Work instructions: Could you copy the records from the very beginning up to and including the line with "at that location.", word for word and leaving out the pictures?

------ Data records

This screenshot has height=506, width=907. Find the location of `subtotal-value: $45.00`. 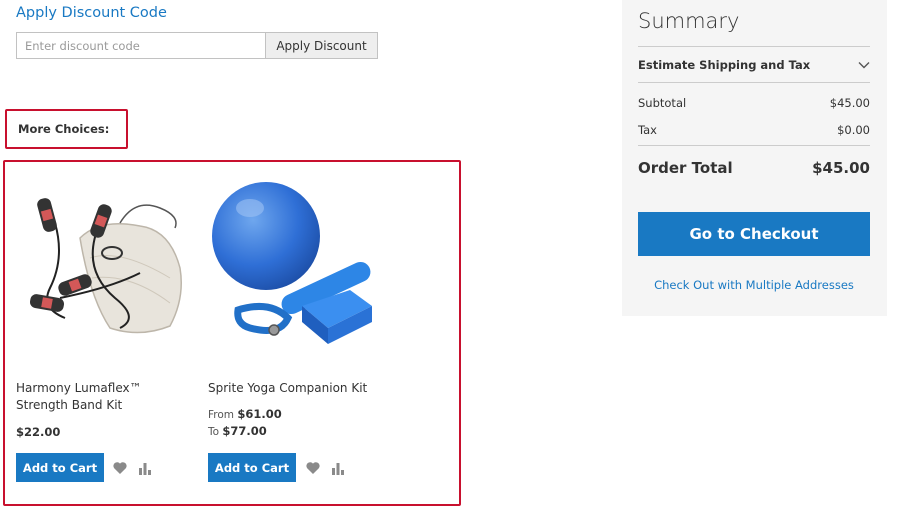

subtotal-value: $45.00 is located at coordinates (850, 103).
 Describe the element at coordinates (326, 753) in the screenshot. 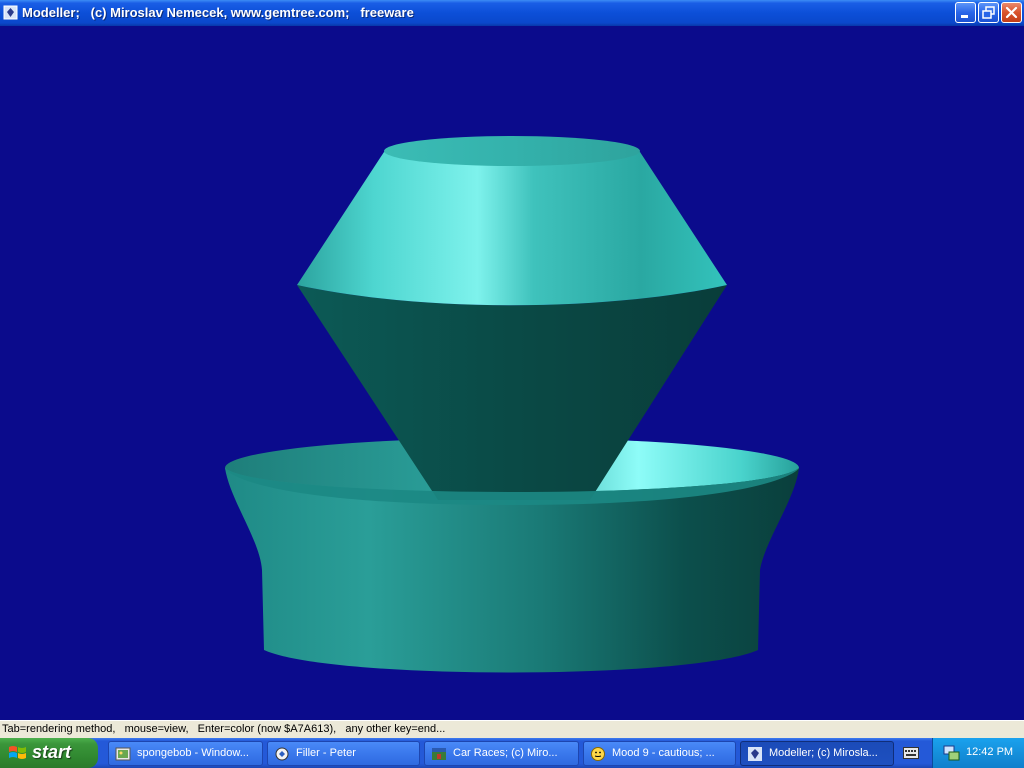

I see `task-label: Filler - Peter` at that location.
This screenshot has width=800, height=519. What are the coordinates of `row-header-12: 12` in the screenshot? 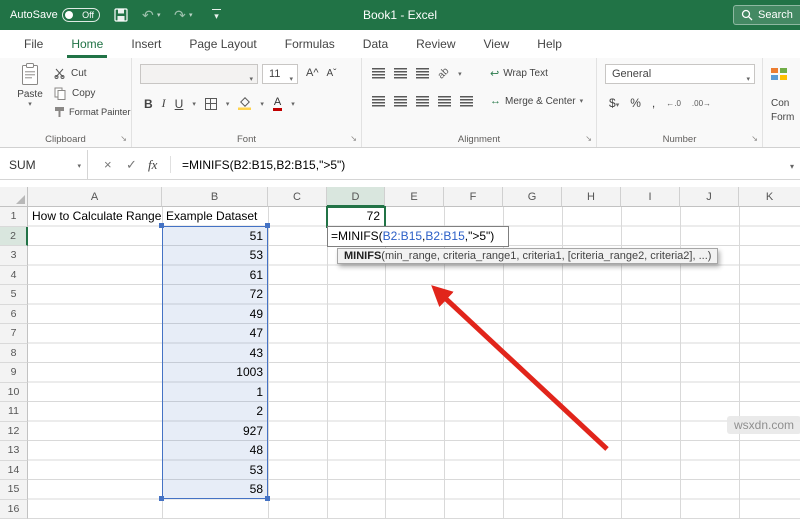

------------

Response area:
This screenshot has height=506, width=907. Find the location of `subtotal-value: $45.00`. 

subtotal-value: $45.00 is located at coordinates (850, 103).
 Describe the element at coordinates (326, 753) in the screenshot. 

I see `task-label: Filler - Peter` at that location.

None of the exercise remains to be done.